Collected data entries

-*-*-

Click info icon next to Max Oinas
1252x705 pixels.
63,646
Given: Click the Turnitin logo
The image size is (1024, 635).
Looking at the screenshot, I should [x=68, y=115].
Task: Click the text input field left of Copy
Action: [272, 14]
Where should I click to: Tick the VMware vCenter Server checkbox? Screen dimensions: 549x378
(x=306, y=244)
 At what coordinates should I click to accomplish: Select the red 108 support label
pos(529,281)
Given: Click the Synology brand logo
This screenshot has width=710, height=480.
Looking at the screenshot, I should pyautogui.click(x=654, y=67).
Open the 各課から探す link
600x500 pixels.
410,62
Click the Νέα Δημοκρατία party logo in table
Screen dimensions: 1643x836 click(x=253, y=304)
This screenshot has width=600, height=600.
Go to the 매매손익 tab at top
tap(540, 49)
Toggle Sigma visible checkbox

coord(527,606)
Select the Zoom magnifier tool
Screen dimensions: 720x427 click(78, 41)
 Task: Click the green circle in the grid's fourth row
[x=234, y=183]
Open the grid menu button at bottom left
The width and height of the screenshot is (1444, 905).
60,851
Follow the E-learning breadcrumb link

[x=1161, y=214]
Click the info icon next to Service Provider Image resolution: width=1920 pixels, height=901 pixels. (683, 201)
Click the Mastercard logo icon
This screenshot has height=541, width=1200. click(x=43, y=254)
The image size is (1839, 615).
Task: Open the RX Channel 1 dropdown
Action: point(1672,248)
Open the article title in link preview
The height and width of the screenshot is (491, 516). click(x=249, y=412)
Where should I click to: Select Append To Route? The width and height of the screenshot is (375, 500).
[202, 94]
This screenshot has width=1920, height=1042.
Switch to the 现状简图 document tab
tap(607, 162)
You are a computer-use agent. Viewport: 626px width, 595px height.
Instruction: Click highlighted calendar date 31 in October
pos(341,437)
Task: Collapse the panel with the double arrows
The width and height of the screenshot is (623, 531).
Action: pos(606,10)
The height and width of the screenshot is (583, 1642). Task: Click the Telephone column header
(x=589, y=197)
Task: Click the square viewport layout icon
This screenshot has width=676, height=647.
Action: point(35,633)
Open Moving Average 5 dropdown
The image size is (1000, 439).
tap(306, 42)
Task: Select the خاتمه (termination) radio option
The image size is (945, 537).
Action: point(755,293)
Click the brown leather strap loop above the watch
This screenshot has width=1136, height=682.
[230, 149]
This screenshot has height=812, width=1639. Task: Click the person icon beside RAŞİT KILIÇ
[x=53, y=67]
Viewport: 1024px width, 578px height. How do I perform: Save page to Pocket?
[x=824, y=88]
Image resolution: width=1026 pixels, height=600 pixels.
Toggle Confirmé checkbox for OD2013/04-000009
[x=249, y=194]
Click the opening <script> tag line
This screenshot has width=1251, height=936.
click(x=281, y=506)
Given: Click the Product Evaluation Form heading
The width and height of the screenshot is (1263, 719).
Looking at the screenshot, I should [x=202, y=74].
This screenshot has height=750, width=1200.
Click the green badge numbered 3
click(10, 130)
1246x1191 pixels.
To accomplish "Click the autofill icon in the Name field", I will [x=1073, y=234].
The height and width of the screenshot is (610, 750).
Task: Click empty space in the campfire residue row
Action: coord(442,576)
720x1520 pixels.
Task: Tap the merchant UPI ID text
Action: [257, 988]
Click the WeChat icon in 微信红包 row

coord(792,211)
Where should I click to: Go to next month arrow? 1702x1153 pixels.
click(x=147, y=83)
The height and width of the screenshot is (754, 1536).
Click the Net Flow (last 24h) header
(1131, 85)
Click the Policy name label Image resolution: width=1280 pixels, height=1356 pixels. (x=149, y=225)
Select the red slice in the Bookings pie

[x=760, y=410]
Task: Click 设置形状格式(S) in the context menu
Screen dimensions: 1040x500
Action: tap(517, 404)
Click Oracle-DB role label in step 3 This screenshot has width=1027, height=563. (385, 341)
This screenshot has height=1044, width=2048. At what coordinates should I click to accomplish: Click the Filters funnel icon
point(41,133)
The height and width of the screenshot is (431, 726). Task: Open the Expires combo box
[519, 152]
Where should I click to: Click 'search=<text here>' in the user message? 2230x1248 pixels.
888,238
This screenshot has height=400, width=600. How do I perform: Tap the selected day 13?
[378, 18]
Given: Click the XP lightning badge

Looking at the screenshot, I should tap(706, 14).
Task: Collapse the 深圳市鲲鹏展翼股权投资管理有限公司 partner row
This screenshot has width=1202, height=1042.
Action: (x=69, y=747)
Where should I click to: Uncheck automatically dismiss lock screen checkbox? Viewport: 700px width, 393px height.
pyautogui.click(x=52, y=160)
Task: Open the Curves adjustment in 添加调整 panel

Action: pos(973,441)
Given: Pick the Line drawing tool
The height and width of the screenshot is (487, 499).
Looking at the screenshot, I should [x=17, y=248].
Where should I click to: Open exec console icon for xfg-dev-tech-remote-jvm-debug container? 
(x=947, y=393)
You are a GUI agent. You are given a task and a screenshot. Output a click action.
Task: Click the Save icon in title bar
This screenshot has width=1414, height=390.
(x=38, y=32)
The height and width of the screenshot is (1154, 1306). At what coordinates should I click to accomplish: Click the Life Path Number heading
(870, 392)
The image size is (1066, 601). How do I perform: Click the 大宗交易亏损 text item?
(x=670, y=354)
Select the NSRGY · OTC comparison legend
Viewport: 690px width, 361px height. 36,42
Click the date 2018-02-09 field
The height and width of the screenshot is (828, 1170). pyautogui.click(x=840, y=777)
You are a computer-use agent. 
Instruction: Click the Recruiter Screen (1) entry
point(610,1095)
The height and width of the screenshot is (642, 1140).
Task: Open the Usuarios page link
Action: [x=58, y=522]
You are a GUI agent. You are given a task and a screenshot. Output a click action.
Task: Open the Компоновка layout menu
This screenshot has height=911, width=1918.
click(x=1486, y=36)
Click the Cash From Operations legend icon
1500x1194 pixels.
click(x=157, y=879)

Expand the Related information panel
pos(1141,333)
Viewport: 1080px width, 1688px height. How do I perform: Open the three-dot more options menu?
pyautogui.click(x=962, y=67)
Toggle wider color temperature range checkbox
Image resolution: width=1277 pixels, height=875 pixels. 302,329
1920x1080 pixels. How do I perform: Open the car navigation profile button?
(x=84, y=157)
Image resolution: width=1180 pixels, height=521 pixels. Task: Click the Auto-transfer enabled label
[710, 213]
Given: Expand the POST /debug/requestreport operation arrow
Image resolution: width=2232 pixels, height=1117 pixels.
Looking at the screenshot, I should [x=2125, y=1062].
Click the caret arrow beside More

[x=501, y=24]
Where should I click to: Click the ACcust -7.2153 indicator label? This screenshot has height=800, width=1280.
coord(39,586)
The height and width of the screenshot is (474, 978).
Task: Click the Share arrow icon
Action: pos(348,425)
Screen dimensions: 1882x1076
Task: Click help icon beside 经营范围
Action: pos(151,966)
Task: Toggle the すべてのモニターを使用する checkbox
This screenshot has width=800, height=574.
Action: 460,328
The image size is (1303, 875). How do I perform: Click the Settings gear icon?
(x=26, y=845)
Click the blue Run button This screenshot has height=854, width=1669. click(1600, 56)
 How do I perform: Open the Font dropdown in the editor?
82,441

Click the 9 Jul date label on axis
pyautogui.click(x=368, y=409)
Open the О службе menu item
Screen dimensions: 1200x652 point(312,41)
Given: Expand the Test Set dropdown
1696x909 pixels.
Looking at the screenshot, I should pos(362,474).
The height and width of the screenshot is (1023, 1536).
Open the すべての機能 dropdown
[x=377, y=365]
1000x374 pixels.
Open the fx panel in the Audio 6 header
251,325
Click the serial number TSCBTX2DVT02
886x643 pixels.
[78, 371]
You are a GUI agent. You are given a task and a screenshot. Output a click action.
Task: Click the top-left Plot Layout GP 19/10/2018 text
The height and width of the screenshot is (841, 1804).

-*-*-

- ACTIVITY -
The data must be given again in full. Keep every line identical.

- RESULT FOR THIS EXERCISE -
Click info icon next to Max Oinas
1252x705 pixels.
63,646
Given: Click the Turnitin logo
The image size is (1024, 635).
Looking at the screenshot, I should [x=68, y=115].
Task: Click the text input field left of Copy
Action: [272, 14]
Where should I click to: Tick the VMware vCenter Server checkbox? Screen dimensions: 549x378
(x=306, y=244)
 At what coordinates should I click to accomplish: Select the red 108 support label
pos(529,281)
Given: Click the Synology brand logo
This screenshot has width=710, height=480.
Looking at the screenshot, I should pyautogui.click(x=654, y=67).
Open the 各課から探す link
600x500 pixels.
410,62
Click the Νέα Δημοκρατία party logo in table
Screen dimensions: 1643x836 click(x=253, y=304)
This screenshot has width=600, height=600.
Go to the 매매손익 tab at top
tap(540, 49)
Toggle Sigma visible checkbox

coord(527,606)
Select the Zoom magnifier tool
Screen dimensions: 720x427 click(78, 41)
 Task: Click the green circle in the grid's fourth row
[x=234, y=183]
Open the grid menu button at bottom left
The width and height of the screenshot is (1444, 905).
60,851
Follow the E-learning breadcrumb link

[x=1161, y=214]
Click the info icon next to Service Provider Image resolution: width=1920 pixels, height=901 pixels. (683, 201)
Click the Mastercard logo icon
This screenshot has height=541, width=1200. click(x=43, y=254)
The image size is (1839, 615).
Task: Open the RX Channel 1 dropdown
Action: point(1672,248)
Open the article title in link preview
The height and width of the screenshot is (491, 516). click(x=249, y=412)
Where should I click to: Select Append To Route? The width and height of the screenshot is (375, 500).
[202, 94]
This screenshot has width=1920, height=1042.
Switch to the 现状简图 document tab
tap(607, 162)
You are a computer-use agent. Viewport: 626px width, 595px height.
Instruction: Click highlighted calendar date 31 in October
pos(341,437)
Task: Collapse the panel with the double arrows
The width and height of the screenshot is (623, 531).
Action: pos(606,10)
The height and width of the screenshot is (583, 1642). Task: Click the Telephone column header
(x=589, y=197)
Task: Click the square viewport layout icon
This screenshot has width=676, height=647.
Action: point(35,633)
Open Moving Average 5 dropdown
The image size is (1000, 439).
tap(306, 42)
Task: Select the خاتمه (termination) radio option
The image size is (945, 537).
Action: point(755,293)
Click the brown leather strap loop above the watch
This screenshot has width=1136, height=682.
[230, 149]
This screenshot has height=812, width=1639. Task: Click the person icon beside RAŞİT KILIÇ
[x=53, y=67]
Viewport: 1024px width, 578px height. How do I perform: Save page to Pocket?
[x=824, y=88]
Image resolution: width=1026 pixels, height=600 pixels.
Toggle Confirmé checkbox for OD2013/04-000009
[x=249, y=194]
Click the opening <script> tag line
This screenshot has width=1251, height=936.
click(x=281, y=506)
Given: Click the Product Evaluation Form heading
The width and height of the screenshot is (1263, 719).
Looking at the screenshot, I should [x=202, y=74].
This screenshot has height=750, width=1200.
Click the green badge numbered 3
click(10, 130)
1246x1191 pixels.
To accomplish "Click the autofill icon in the Name field", I will [x=1073, y=234].
The height and width of the screenshot is (610, 750).
Task: Click empty space in the campfire residue row
Action: coord(442,576)
720x1520 pixels.
Task: Tap the merchant UPI ID text
Action: [257, 988]
Click the WeChat icon in 微信红包 row

coord(792,211)
Where should I click to: Go to next month arrow? 1702x1153 pixels.
click(x=147, y=83)
The height and width of the screenshot is (754, 1536).
Click the Net Flow (last 24h) header
(1131, 85)
Click the Policy name label Image resolution: width=1280 pixels, height=1356 pixels. (x=149, y=225)
Select the red slice in the Bookings pie

[x=760, y=410]
Task: Click 设置形状格式(S) in the context menu
Screen dimensions: 1040x500
Action: tap(517, 404)
Click Oracle-DB role label in step 3 This screenshot has width=1027, height=563. (385, 341)
This screenshot has height=1044, width=2048. At what coordinates should I click to accomplish: Click the Filters funnel icon
point(41,133)
The height and width of the screenshot is (431, 726). Task: Open the Expires combo box
[519, 152]
Where should I click to: Click 'search=<text here>' in the user message? 2230x1248 pixels.
888,238
This screenshot has height=400, width=600. How do I perform: Tap the selected day 13?
[378, 18]
Given: Click the XP lightning badge

Looking at the screenshot, I should tap(706, 14).
Task: Collapse the 深圳市鲲鹏展翼股权投资管理有限公司 partner row
This screenshot has width=1202, height=1042.
Action: (x=69, y=747)
Where should I click to: Uncheck automatically dismiss lock screen checkbox? Viewport: 700px width, 393px height.
pyautogui.click(x=52, y=160)
Task: Open the Curves adjustment in 添加调整 panel

Action: pos(973,441)
Given: Pick the Line drawing tool
The height and width of the screenshot is (487, 499).
Looking at the screenshot, I should [x=17, y=248].
Where should I click to: Open exec console icon for xfg-dev-tech-remote-jvm-debug container? 
(x=947, y=393)
You are a GUI agent. You are given a task and a screenshot. Output a click action.
Task: Click the Save icon in title bar
This screenshot has width=1414, height=390.
(x=38, y=32)
The height and width of the screenshot is (1154, 1306). At what coordinates should I click to accomplish: Click the Life Path Number heading
(870, 392)
The image size is (1066, 601). How do I perform: Click the 大宗交易亏损 text item?
(x=670, y=354)
Select the NSRGY · OTC comparison legend
Viewport: 690px width, 361px height. 36,42
Click the date 2018-02-09 field
The height and width of the screenshot is (828, 1170). pyautogui.click(x=840, y=777)
You are a computer-use agent. 
Instruction: Click the Recruiter Screen (1) entry
point(610,1095)
The height and width of the screenshot is (642, 1140).
Task: Open the Usuarios page link
Action: [x=58, y=522]
You are a GUI agent. You are given a task and a screenshot. Output a click action.
Task: Open the Компоновка layout menu
This screenshot has height=911, width=1918.
click(x=1486, y=36)
Click the Cash From Operations legend icon
1500x1194 pixels.
click(x=157, y=879)

Expand the Related information panel
pos(1141,333)
Viewport: 1080px width, 1688px height. How do I perform: Open the three-dot more options menu?
pyautogui.click(x=962, y=67)
Toggle wider color temperature range checkbox
Image resolution: width=1277 pixels, height=875 pixels. 302,329
1920x1080 pixels. How do I perform: Open the car navigation profile button?
(x=84, y=157)
Image resolution: width=1180 pixels, height=521 pixels. Task: Click the Auto-transfer enabled label
[710, 213]
Given: Expand the POST /debug/requestreport operation arrow
Image resolution: width=2232 pixels, height=1117 pixels.
Looking at the screenshot, I should [x=2125, y=1062].
Click the caret arrow beside More

[x=501, y=24]
Where should I click to: Click the ACcust -7.2153 indicator label? This screenshot has height=800, width=1280.
coord(39,586)
The height and width of the screenshot is (474, 978).
Task: Click the Share arrow icon
Action: pos(348,425)
Screen dimensions: 1882x1076
Task: Click help icon beside 经营范围
Action: pos(151,966)
Task: Toggle the すべてのモニターを使用する checkbox
This screenshot has width=800, height=574.
Action: 460,328
The image size is (1303, 875). How do I perform: Click the Settings gear icon?
(x=26, y=845)
Click the blue Run button This screenshot has height=854, width=1669. click(1600, 56)
 How do I perform: Open the Font dropdown in the editor?
82,441

Click the 9 Jul date label on axis
pyautogui.click(x=368, y=409)
Open the О службе menu item
Screen dimensions: 1200x652 point(312,41)
Given: Expand the Test Set dropdown
1696x909 pixels.
Looking at the screenshot, I should pos(362,474).
The height and width of the screenshot is (1023, 1536).
Open the すべての機能 dropdown
[x=377, y=365]
1000x374 pixels.
Open the fx panel in the Audio 6 header
251,325
Click the serial number TSCBTX2DVT02
886x643 pixels.
[78, 371]
You are a GUI agent. You are given a task and a screenshot. Output a click action.
Task: Click the top-left Plot Layout GP 19/10/2018 text
The height and width of the screenshot is (841, 1804).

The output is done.